• Aim of the exercise:
Can you reproduce each of the records below word for word, leaving out the pictures?

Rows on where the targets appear
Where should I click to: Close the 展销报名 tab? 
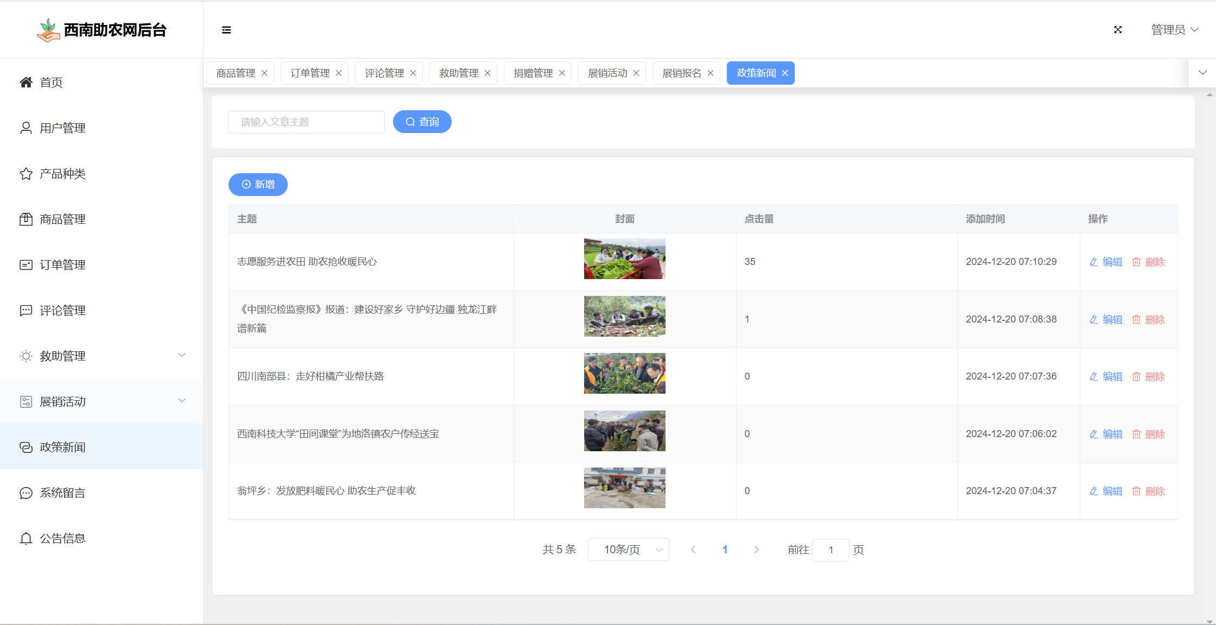tap(711, 73)
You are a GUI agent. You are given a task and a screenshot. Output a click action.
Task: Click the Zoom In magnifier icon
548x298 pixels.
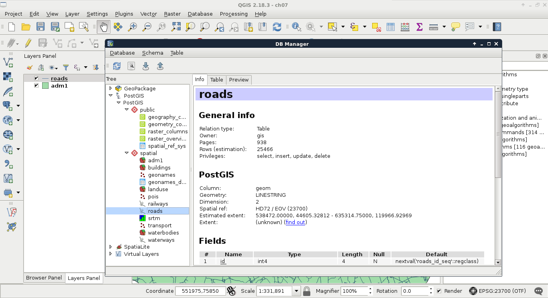(x=132, y=27)
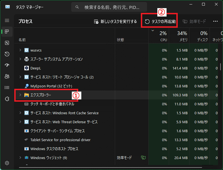Open the Users page in sidebar
Viewport: 223px width, 170px height.
click(7, 76)
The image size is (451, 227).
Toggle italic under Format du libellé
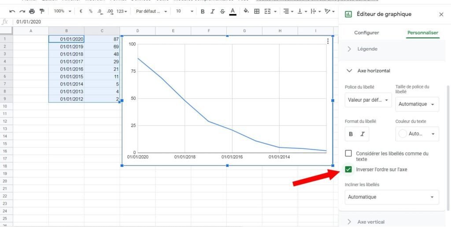pos(363,134)
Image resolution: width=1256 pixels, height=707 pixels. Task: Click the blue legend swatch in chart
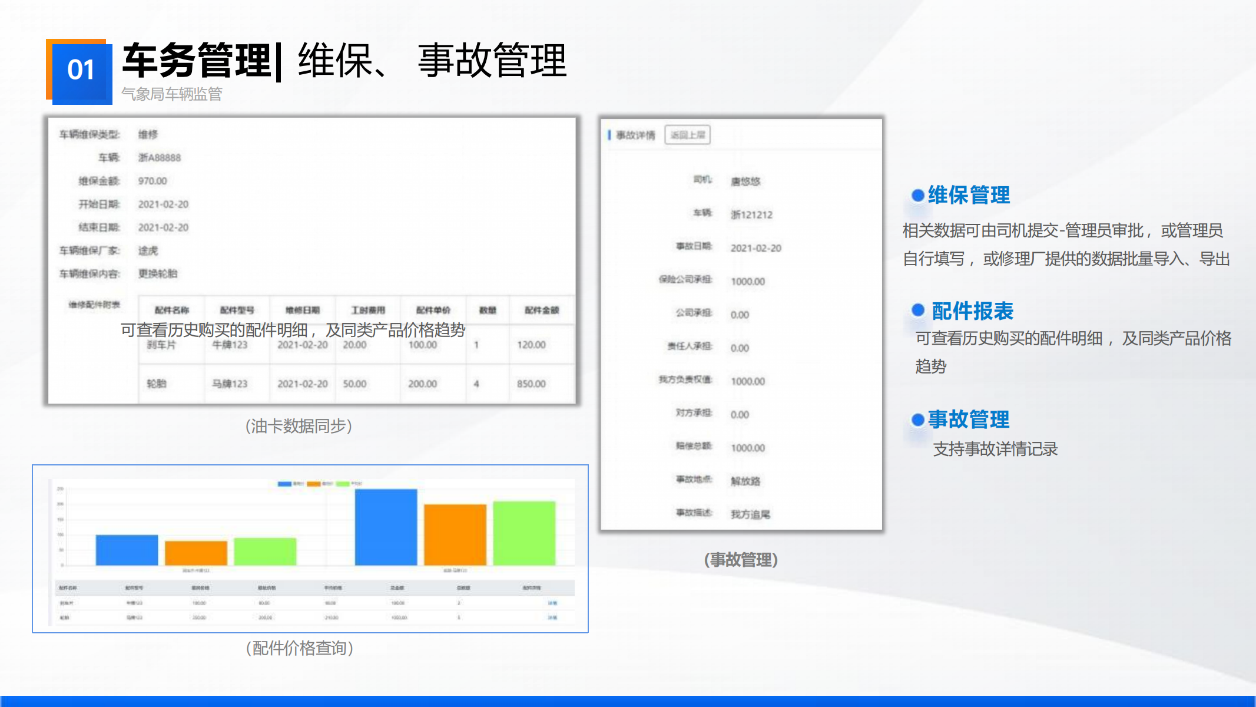pos(284,484)
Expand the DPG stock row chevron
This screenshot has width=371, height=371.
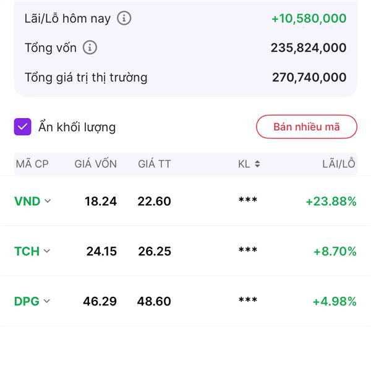pyautogui.click(x=47, y=301)

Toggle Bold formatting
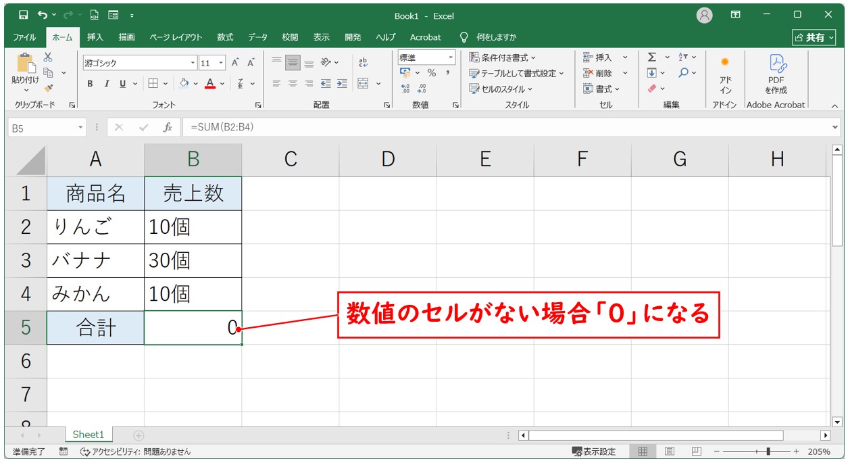(x=90, y=84)
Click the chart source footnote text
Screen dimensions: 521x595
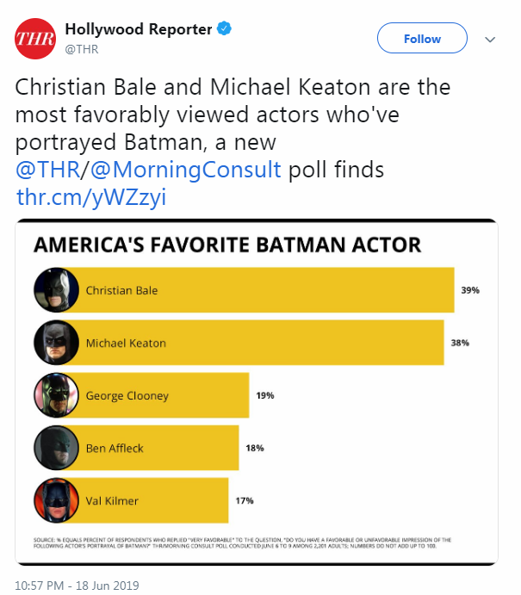pyautogui.click(x=242, y=542)
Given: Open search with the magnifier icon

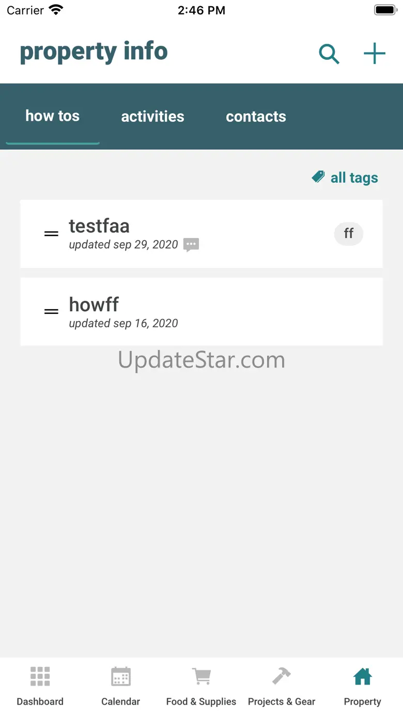Looking at the screenshot, I should point(329,54).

• Response for this exercise:
Where should I click to: Close the 展销报名 tab? 
tap(711, 73)
You are a GUI agent. You are given a task and a screenshot. Output a click action.
Task: Click the Zoom In magnifier icon
548x298 pixels.
(x=132, y=27)
Open the Users page in sidebar
Viewport: 223px width, 170px height.
click(7, 76)
The image size is (451, 227).
Toggle italic under Format du libellé
pos(363,134)
Image resolution: width=1256 pixels, height=707 pixels. Task: Click the blue legend swatch in chart
pos(284,484)
Expand the DPG stock row chevron
This screenshot has width=371, height=371.
pyautogui.click(x=47, y=301)

Toggle Bold formatting
(x=90, y=84)
Click the chart source footnote text
Screen dimensions: 521x595
pyautogui.click(x=242, y=542)
Given: Open search with the magnifier icon

Looking at the screenshot, I should point(329,54).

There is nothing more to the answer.